Figure 5. SPHK2 inhibition increases 5FU sensitivity in ectopic SNAI1 expressing CRC cells. Cell viability was assessed 96 h after 5FU treatment compared with vehicle control (DMSO) in (a) HCT-SN cells and (b) DLD-SN cells compared with empty vector control cells transfected with SPHK2 siRNA or control siRNA. Similarly, cell viability was assessed 96 h after treatment with 5FU, ABC294640, or the combination in (c) HCT-SN cells, or (d) DLD-SN cells and compared with empty vector control cells (left and right panel). Rescue experiments were performed with S1P. Data are shown as mean ± SD; n = 5 (**P < 0.01, ***P < 0.005, ****P < 0.001). CRC: colorectal cancer; SPHK2: sphingosine kinase 2; 5FU: 5-fluorouracil; SD: standard deviation.
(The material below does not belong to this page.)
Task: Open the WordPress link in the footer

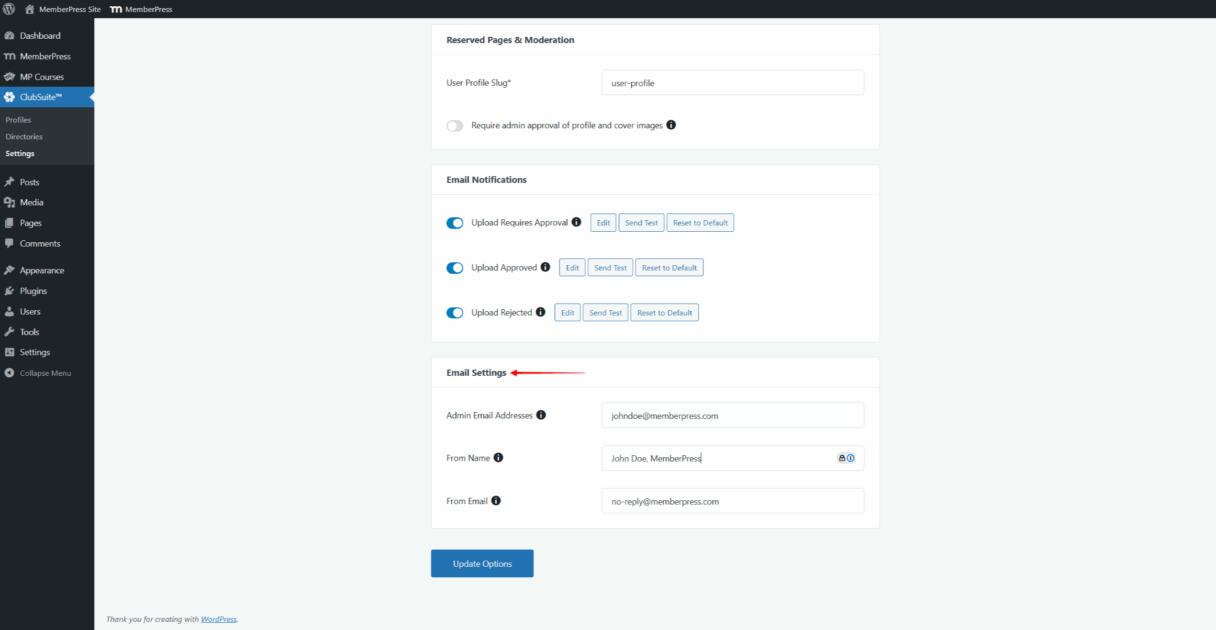Action: (218, 618)
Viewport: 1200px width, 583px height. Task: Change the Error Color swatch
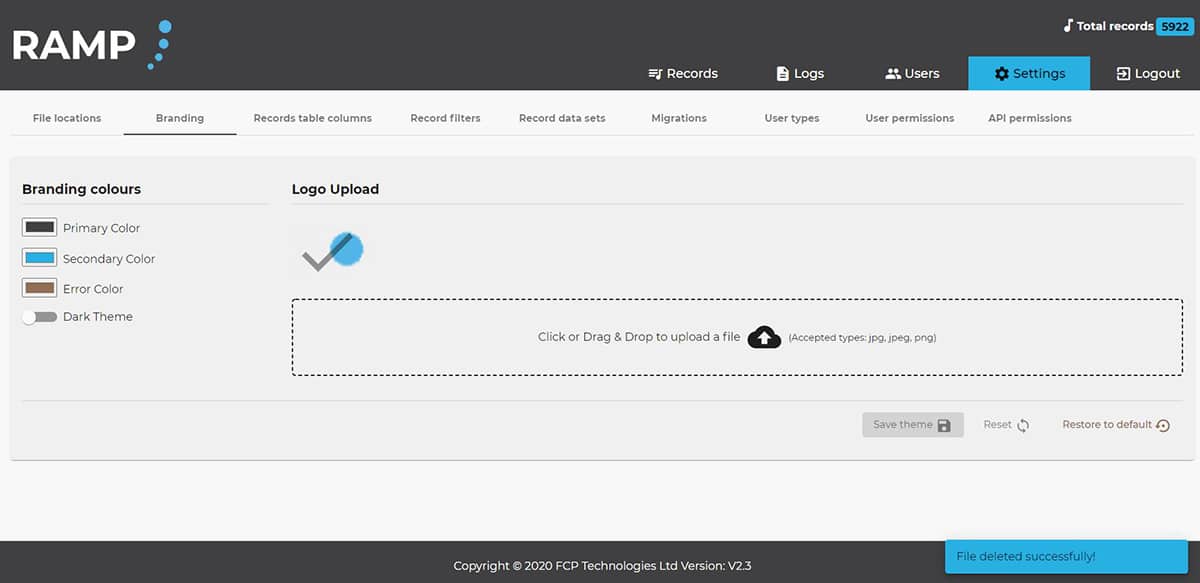click(x=40, y=288)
Figure 6. ABC294640 increases 5FU sensitivity in SW620 in vivo xenografts and CRC PDTOs. Following treatment for 11 days, subcutaneous tumors were harvested and analyzed. (a) In vivo experimental schema. After subcutaneous injection of SW620 cells, mice were randomized to four treatment groups of six mice each, starting 11 days postoperatively. 5FU (50 mg/kg) (red arrows) and 75 mg/kg of ABC294640 (blue arrows) were intraperitoneally injected three times per week. Tumors were harvested 20 - 22 days after tumor implantation. (b) Average measured tumor volume of subcutaneous SW620 xenografts throughout treatment. (c) Average tumor weight of harvested SW620 xenografts. The error bars represent mean ± SD; n = 3 (*P < 0.05, **P < 0.01, ***P < 0.005). (d, e) Cell viability was assessed 96 h after 5FU or ABC294640 treatment compared with vehicle control (DMSO) in two PDTO models: MRC02 (c), and MRC30 (d). Data are shown as mean ± SD; n = 5 (****P < 0.001). CRC: colorectal cancer; 5FU: 5-fluorouracil; SD: standard deviation; PDTOs: patient-derived tumor organoids.